START TEXT
Skip to content

sai-kumar-dev/Credit-Risk-ML-Benchmark

Repository files navigation

Credit Risk Prediction — End-to-End ML Benchmark

Real-world machine learning project focused on loan default prediction, model benchmarking, explainability, and cost-sensitive decision making using large-scale lending data.

Built as a research-style pipeline aligned with government R&D and industry data science workflows.


Run the Notebook (Colab)

Open and run instantly in browser: https://colab.research.google.com/drive/1mMedWu2dLTOzfZq0OKNsfTpcge6vBF5W?usp=sharing


Project Structure

credit-risk-ml-benchmark/
│
│  Credit Risk Prediction Report.pdf
│  credit risk prediction.ipynb
│  requirements.txt
│
└── images/
    corr.png
    Credit History vs Default.png
    DTI Vs Default.png
    Interest_Rate_vs_Default.png
    Loan Amount vs Default.png
    ROC Curve Comparision.png
    ROC LOG.png
    SHAP.png
    Target Default Value Counts.png

Executive Summary

Goal: Predict probability of loan default using real lending data and evaluate models from both statistical and business perspectives.

Dataset:

  • 270k+ loan records
  • 73 engineered features
  • Binary target: Default vs Fully Paid

Models compared:

  • Logistic Regression
  • Decision Tree
  • Random Forest
  • XGBoost

Best ROC-AUC: 0.75 (XGBoost) Best Business Model (Cost-Sensitive): Logistic Regression

Key takeaway:

The statistically best model is not always the best business model.


Problem Statement

Financial institutions must estimate the probability that a borrower will default.

Cost asymmetry:

  • Missing a defaulter → very expensive
  • Rejecting a safe borrower → less expensive

This project answers:

  • Which model predicts default best?
  • Which model minimizes financial risk?
  • Which features drive predictions?
  • How do we move from ML metrics → real decisions?

Dataset Overview

After cleaning and feature engineering:

  • Rows: 270,385

  • Features: 73

  • Class distribution:

    • Fully Paid → 79.8%
    • Default → 20.2%

Realistic class imbalance → real industry scenario.
END TEXT
START DATASET EXTRACT
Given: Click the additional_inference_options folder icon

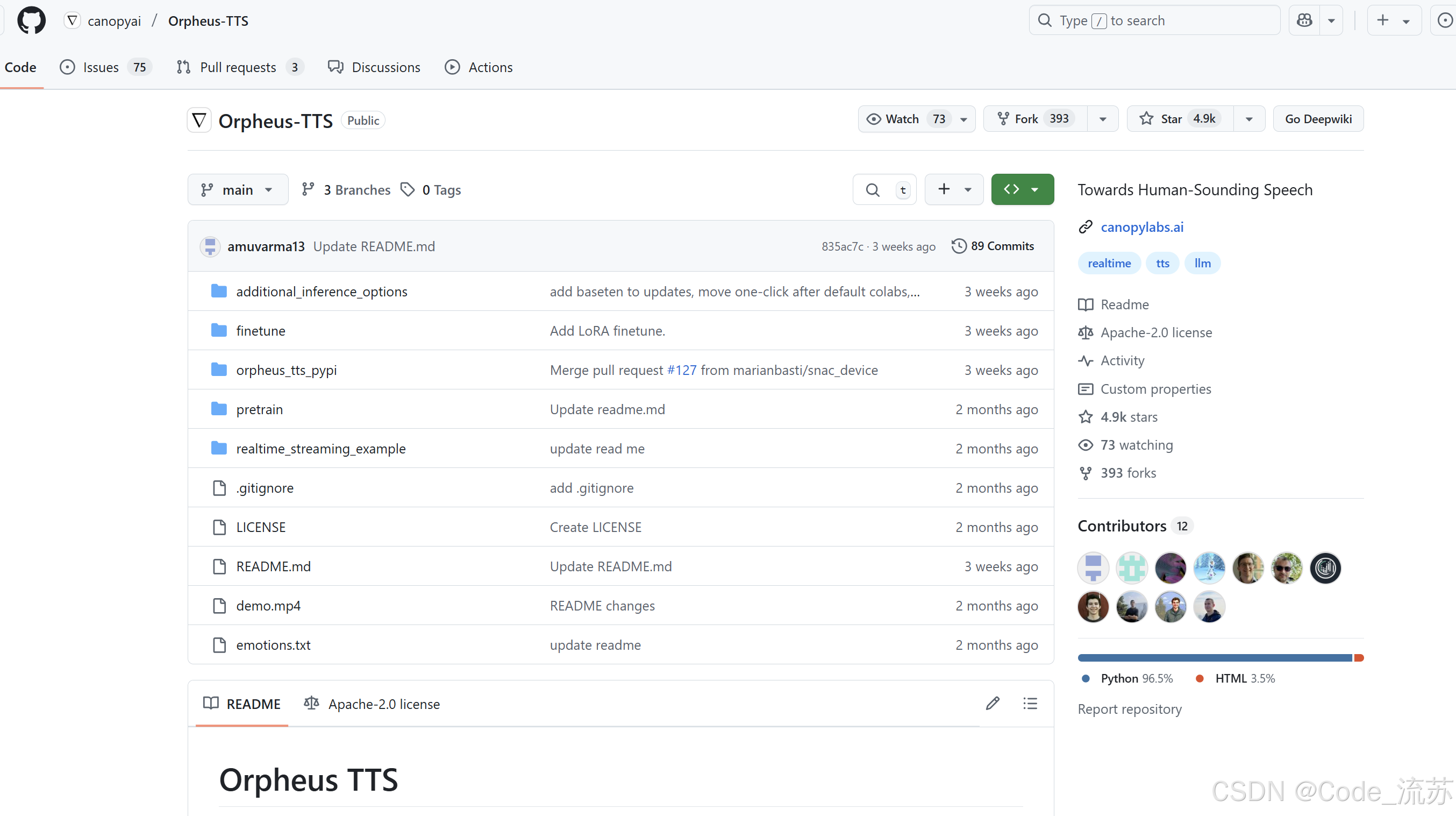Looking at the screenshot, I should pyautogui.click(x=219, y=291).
END DATASET EXTRACT
START DATASET EXTRACT
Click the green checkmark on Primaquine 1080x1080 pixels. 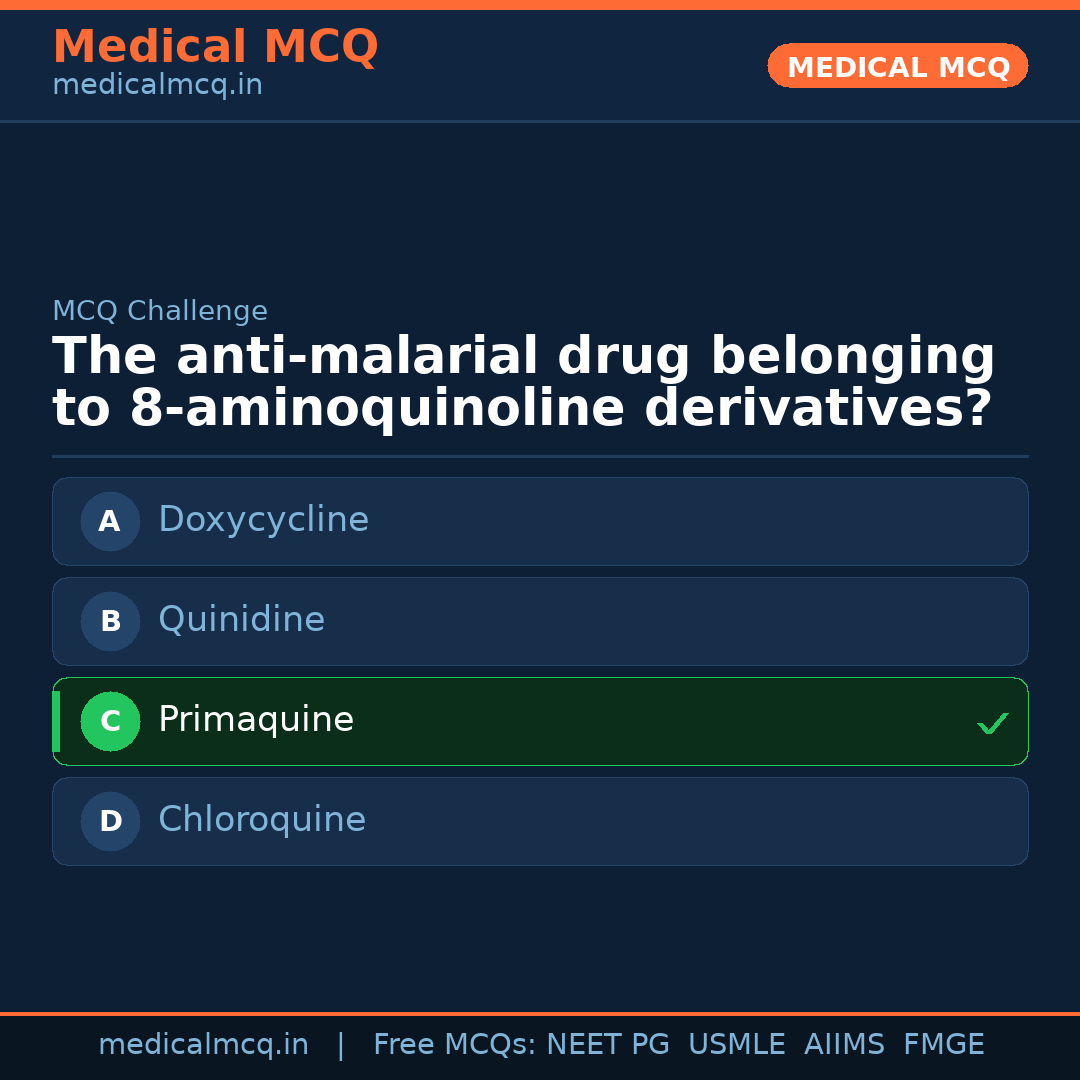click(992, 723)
END DATASET EXTRACT
START DATASET EXTRACT
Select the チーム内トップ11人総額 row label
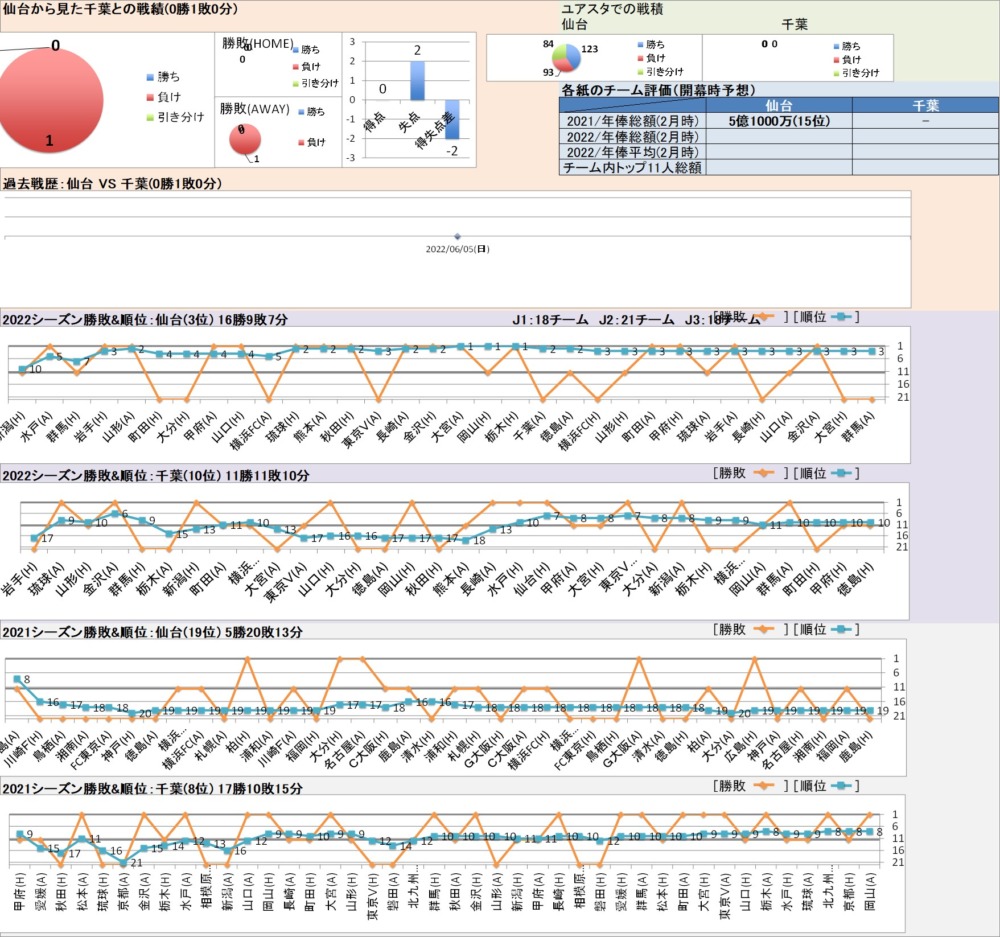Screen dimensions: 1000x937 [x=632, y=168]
END DATASET EXTRACT
TO-DO LIST =>
(A) From the credit risk project text, set down the passage starting at "Best ROC-AUC: 0.75" and ending at "best business model.".
(B) According to the credit risk project text, which model reached the best ROC-AUC, and what was that score?

RESULTS IN ORDER =>
(A)
Best ROC-AUC: 0.75 (XGBoost) Best Business Model (Cost-Sensitive): Logistic Regression

Key takeaway:

The statistically best model is not always the best business model.

(B) XGBoost, with a ROC-AUC of 0.75.